[Stored data]
_ _ _ _ _

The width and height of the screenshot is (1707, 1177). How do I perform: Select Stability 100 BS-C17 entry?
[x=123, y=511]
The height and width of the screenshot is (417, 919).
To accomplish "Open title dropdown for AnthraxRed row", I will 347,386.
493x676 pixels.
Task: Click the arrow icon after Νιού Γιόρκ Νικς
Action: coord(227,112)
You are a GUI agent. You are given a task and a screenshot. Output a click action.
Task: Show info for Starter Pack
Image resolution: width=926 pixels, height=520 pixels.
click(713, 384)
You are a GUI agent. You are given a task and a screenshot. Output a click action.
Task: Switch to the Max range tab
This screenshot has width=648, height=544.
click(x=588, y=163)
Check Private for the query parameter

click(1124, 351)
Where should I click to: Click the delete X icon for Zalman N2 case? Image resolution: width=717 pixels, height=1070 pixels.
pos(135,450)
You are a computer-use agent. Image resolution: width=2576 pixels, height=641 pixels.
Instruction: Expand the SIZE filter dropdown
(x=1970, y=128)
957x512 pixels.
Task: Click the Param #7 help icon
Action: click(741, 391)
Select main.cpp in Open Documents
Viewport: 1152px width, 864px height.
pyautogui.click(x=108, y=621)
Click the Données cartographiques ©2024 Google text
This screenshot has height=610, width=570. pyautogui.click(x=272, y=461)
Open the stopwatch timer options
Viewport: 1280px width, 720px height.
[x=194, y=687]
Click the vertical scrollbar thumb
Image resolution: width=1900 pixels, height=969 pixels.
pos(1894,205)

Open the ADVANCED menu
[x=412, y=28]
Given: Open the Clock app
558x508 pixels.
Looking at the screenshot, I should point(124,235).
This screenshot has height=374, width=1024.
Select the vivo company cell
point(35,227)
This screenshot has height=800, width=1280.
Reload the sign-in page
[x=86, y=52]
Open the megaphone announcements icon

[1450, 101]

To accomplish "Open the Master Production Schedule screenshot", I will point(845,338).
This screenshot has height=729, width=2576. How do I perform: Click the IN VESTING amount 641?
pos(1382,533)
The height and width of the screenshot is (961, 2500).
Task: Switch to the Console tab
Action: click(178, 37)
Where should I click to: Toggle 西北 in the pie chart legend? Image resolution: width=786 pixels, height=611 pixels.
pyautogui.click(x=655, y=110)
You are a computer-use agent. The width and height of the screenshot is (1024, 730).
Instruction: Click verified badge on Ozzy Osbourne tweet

_ _ _ _ _

§ **What is being asked**: Scan the data above for the string "agent". Copy every line in which it appears.

§ **Solution for this exercise**:
You are a GUI agent. You are given a task and a screenshot. Output a click action.
You are a GUI agent. You are given a task and a screenshot. Output a click action.
You are a computer-use agent. Image resolution: width=2576 pixels, height=641 pixels.
You are a computer-use agent. The width and height of the screenshot is (1024, 730).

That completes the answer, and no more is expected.